シャイネス

”シャイネス”とはどういう意味か、ということについてフィリップ・ジンバルドーの『シャイネス』という本にいろいろとあげてある。

シャイネスであるというのは臆病さ、警戒心、不信感ゆえに近寄るのが困難ということのようである。

シャイネスな人は用心深く、特別な人やものに出会ったり関係したりするのを嫌がる。

シャイネスな人は用心して口をきく。

シャイネスな人は自己主張など気がひけてできない。

シャイネスな人は過度に内気で引っ込み思案である。

シャイネスな人は懐疑的な性格である。

シャイネスな人は他人の前で居心地がわるい。

もとの言葉は「uncomfortable」である。

『シャイネス』という本からいろいろとシャイネスについて引用したが、本当に言いたいのはシャイネスそのものではない。

『シャイネス』のこれらの箇所を読みながら考えられることは、これはうつ病の病前性格というものにあたるのではないかということである。

うつ病の病前性格というと、精神科医の下田光造の執着性格や、同じく精神科医のフーベルトゥス・テレンバッハのメランコリー親和型などが出てきて、日本とドイツの専売特許のようになっている。

しかしうつ病の病前性格をシャイネスな性格といってもよいのではないか。

うつ病の病前性格というとすぐに几帳面とか強い正義感とか、他人の拒否を恐れて善意にふるまうとか、自己主張ができないとか仕事熱心とか、いろいろでている。

しかしこれらのことは、裏を返せば用心深いことであり、たいへんに臆病なことであり、心の底では懐疑的であるということではないだろうか。

シャイネスはよく言えば、几帳面だとか責任感が強いということになるが、わるくいえば用心深く臆病ということであろう。

心の底の底で懐疑的なシャイネスな人が、その疑い深さを抑圧することで意識的に正義にこだわるのではないだろうか。

自己主張ができないということについては『シャイネス』についてもまさにそのとおり、「shrinking from self-assertion(自信が持てずに委縮している)」と書いてある。

つまりうつ病になりやすい性格の人というのは、表面上は几帳面であったり責任感が強いように見えるが、実は臆病で懐疑的で自信のないシャイネスな人なのであろう。

シャイネスな人は不信感から用心深くなっているということである。

ジンバルドー自身、シャイネスはそのもっともひどい状態においては心が麻痺して、結果としてうつ病になると書いている。

『シャイネス』はさらに、その積極的な面として遠慮深さ、引っ込み思案、控えめ、謙虚さなどを挙げている。

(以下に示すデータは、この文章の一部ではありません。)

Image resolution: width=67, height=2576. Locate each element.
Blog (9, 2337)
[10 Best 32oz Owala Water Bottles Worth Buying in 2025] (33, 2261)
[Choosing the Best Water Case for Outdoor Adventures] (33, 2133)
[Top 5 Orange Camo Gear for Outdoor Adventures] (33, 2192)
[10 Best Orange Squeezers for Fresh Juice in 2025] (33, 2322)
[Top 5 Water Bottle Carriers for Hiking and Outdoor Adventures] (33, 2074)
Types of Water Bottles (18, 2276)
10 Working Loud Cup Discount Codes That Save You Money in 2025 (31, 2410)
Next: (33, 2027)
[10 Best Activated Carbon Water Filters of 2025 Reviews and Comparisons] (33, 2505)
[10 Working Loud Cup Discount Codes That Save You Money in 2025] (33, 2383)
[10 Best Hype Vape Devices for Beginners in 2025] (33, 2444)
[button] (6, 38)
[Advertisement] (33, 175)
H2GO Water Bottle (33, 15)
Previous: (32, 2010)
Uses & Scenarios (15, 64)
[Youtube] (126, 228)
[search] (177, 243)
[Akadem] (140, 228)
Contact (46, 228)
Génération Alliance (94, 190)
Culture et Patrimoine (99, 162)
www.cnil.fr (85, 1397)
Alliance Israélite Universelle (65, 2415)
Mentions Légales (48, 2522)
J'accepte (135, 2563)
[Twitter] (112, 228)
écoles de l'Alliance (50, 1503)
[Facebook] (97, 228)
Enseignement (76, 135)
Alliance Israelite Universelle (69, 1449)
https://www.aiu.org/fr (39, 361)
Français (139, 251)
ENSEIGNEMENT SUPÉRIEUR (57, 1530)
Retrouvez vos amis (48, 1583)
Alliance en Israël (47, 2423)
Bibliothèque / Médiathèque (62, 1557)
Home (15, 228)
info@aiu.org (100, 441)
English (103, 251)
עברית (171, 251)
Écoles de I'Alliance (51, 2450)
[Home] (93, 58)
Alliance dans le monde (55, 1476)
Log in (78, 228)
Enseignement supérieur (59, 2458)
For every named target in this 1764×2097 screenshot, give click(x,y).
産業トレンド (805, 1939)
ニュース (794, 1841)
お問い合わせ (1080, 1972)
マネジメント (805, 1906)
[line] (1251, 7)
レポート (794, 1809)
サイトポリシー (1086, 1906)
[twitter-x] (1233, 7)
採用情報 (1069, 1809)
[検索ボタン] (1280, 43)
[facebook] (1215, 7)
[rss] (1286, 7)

これはまるで日本人の美徳について書いてあるような気さえする。

つまり、シャイネスな人は孤独で自分が好きになれず、人を恐れている。

シャイネスな人は人と一緒にいても楽しいというよりどこかぎこちない人々なのであろう。

シャイネスな人は心の底で人に好かれたいとは願うが、誰も自分を好いてくれないのではないかと思ってしまう。

これは対人恐怖症の人の特徴である。

それにしても「寡黙で控えめなことを美徳とする」、このようなシャイネスな日本文化は恐ろしい気さえする。

なぜならシャイネスというのは、やはり基本的には人生の早い時期に解決すべきものが解決できないまま残されていることから生じている。

シャイネスな人が解決できないのはまさにこれらの美徳に負うところが大きいように思えるからである。

シャイネスな人は攻撃性や性的欲求は心の中で禁止されている。

しかし決して消えてはいない。

つまりシャイネスな人は心の中で葛藤がある。

シャイネスな人は子どもの頃、母親の愛や注目や関心を独占したかった。

しかしシャイネスな人はその願望は満たされなかった。

シャイネスな人はこの根源的欲求が抑圧されてしまっている。

シャイネスな人はそこから生じてくる葛藤がある。

控えめなこと、謙虚なことはわるいことではない。

しかしそのような人の心の底に敵意と恐怖感があるとしたら、そのことを文化の一つの価値として推賞できるだろうか。

抑圧の結果として誘発されるシャイネスの症状を文化的価値とするならば、人々が欲求不満に陥っても何の不思議もない。

シャイネスはたしかに日本人に中には、一見立派な人だけれど、どこか心の底に不満をこびりつかせているような人が多い。

そしてそのような心の底の不満が、社会生活への不満の表明となって現れてくる。